Drag power can be thought of as the opposite of an engine. Instead of creating power, it absorbs it and slows the car down. To see the effect of drag on a car's acceleration, add the drag power to the engine power. Remember that drag power will be negative in this case. Since drag gets bigger with speed, at some point the engine power + drag power will equal zero. At that point, the car would be at its maximum speed.
All of this still leaves one question, where did the horsepower vs torque argument come from? It's actually a result of poor terminology. The heart of the argument lies with the engine's power-band, and not the peak values of horsepower and torque or the individual properties of those two quantities.
Peak refers to the maximum values of power and torque. These numbers can be misleading because they only occur in a narrow RPM range. As long as an engine does not have continuously variable transmission (CVT) with no distinct gear ratios, the power and torque over a range of RPM is more important than the peak values.
For example, a 500 hp car can easily be quicker than a 1000 hp car.
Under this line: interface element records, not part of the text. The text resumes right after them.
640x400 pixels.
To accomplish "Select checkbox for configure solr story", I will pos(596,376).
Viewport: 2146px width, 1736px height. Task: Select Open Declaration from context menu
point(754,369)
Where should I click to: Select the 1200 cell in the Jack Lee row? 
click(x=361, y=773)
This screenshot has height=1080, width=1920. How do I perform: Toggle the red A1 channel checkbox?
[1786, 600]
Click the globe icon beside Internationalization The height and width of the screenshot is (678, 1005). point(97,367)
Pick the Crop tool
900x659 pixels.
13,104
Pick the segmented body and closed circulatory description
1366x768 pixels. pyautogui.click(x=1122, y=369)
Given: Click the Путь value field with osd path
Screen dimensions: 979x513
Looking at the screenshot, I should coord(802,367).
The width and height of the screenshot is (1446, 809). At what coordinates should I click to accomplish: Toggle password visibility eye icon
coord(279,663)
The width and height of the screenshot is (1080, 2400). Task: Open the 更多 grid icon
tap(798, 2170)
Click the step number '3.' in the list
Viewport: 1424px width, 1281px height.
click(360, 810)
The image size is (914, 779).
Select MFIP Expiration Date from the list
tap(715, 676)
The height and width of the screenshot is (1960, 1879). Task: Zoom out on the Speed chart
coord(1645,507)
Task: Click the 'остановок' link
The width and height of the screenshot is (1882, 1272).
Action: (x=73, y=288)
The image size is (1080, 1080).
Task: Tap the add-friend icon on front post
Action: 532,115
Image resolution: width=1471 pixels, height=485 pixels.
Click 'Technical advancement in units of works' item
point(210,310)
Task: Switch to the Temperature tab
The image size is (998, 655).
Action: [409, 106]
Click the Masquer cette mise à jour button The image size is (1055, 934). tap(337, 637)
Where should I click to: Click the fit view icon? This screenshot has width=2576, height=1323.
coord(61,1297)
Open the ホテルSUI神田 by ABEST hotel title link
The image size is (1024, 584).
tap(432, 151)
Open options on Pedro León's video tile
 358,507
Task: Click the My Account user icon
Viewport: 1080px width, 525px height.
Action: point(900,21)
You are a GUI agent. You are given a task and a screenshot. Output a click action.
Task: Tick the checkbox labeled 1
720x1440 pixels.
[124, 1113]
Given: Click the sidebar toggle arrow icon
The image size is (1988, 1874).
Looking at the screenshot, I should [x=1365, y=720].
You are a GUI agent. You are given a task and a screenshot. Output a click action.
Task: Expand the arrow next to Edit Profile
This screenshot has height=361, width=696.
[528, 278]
If the 500 hp car produces at least 90% of peak power within 2000 RPM of the peak power RPM, it will easily outrun the 1000 hp car that only produces 125 hp of power everywhere that is off peak RPM, and doesn't have a CVT.
Going back to the horsepower vs torque debate, a torque-rich engine is one that produces torque over a wide range of RPM, or one that produces large amount of torque (and thus horsepower) at low RPM. This gives the car good acceleration from a low speed even if the engine is not spinning very fast. This is great for road cars where the RPM is usually low and there is a lot of stop and go driving.
Conversely, a horsepower-rich engine is one that forgoes torque at low RPM in order to produce more torque (and thus horsepower) at high RPM. This is actually preferred for race cars, and the reason should be obvious once the relationship between power and torque is understood. Power is proportional to torque multiplied by RPM. In other words, 500 units of torque produces more power at 6000 RPM than it does at 5000 RPM. The "horsepower" engine produces more power overall, and this makes it faster.
This isn't to say that low end torque isn't important for race cars though. Depending on the track, a wide, torque-rich power-band can prove advantageous. A torque-ish engine requires less downshifting then a peaky engine, and it also allows the gears to be spaced further apart or for unneeded gears to be dropped completely to save weight.
In the end, power isn't all that complicated and it's not some superfluous number. It's a very helpful performance metric and should be seriously considered in any comparison between sports cars.